The history matching process is usually one of the most complex parts of a reservoir simulation study. Basically, the history match process tries to modify the flow simulation model input data (permeability, porosity, fault transmissibility, etc.) in order to make the model fit observed production data 2. The current industry practice is still, in most cases, a manual procedure of trial and error that requires a lot of experience and knowledge from the geoscientists involved in the study. The process is also inherently non-unique and can have several solutions. Nevertheless, the history matching procedure is essential because it ensures some legitimacy to the flow simulation model.

The development of computer hardware and software allowed the appearance of several assisted history matching tools 1,3,4,5,6. These tools are based on the minimization of a least-squares objective function (OF) that quantifies the misfit between the simulated and observed data. The classical approach to history matching a reservoir model uses the production data, oil, water and gas rates and pressure measured at wells, as observed data to be fitted by the simulator.

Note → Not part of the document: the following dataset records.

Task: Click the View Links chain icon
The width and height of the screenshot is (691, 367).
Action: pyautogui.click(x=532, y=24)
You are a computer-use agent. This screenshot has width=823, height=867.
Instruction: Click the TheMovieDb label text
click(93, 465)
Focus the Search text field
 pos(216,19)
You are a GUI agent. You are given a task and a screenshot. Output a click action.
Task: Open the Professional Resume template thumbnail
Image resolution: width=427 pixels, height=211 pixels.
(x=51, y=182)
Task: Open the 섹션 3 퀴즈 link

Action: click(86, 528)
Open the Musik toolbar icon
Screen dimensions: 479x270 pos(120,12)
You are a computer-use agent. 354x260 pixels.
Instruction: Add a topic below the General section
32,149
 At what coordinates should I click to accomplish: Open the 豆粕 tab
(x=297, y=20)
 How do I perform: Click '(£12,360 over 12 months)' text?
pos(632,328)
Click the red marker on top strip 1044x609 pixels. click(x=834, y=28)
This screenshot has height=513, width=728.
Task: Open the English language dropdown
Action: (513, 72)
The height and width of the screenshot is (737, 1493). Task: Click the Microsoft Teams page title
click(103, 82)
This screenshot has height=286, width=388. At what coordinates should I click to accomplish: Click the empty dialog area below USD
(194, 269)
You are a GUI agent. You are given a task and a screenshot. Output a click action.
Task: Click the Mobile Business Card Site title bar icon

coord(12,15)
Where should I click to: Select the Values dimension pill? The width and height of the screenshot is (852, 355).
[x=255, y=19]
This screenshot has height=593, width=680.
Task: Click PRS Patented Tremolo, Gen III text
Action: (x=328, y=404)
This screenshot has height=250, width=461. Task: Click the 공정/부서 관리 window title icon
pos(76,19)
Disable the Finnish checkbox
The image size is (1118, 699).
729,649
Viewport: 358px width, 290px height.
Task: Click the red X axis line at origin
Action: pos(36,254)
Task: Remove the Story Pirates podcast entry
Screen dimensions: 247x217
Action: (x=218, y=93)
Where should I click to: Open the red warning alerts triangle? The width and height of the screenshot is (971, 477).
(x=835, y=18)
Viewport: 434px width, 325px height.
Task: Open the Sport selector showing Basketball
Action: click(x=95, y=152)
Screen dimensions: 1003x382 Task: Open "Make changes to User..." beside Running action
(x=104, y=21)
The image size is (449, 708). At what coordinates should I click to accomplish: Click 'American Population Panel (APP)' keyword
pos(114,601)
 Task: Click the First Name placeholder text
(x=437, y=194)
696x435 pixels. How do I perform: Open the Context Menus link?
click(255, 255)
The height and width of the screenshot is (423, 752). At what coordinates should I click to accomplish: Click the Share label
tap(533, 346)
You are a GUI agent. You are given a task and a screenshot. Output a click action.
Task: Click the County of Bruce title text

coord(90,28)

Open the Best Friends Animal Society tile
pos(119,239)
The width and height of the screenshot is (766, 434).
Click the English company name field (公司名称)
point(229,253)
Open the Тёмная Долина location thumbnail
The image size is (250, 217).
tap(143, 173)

With the improvement of seismic technology, a new kind of data emerged in the oil industry. This new data consists of a series of seismic images of the reservoir taken in different moments of the production life of a petroleum field 2, usually called as time-lapse or 4D seismic. Basically, the 4D seismic may help to identify areas of bypassed oil for infill-drilling wells or locate water flooded areas, avoiding the drilling of low-performance wells in swept regions, to map gas cap areas, to identify compartmented regions in the reservoir and flow barriers. In this sense, the 4D seismic data contains relevant information of the fluid and pressure changes in the region away from the wells. Therefore, this kind of data has started to be used into history matching problems, initially in a qualitative manner, for instance, by manipulating reservoir parameters to match observed flow paths.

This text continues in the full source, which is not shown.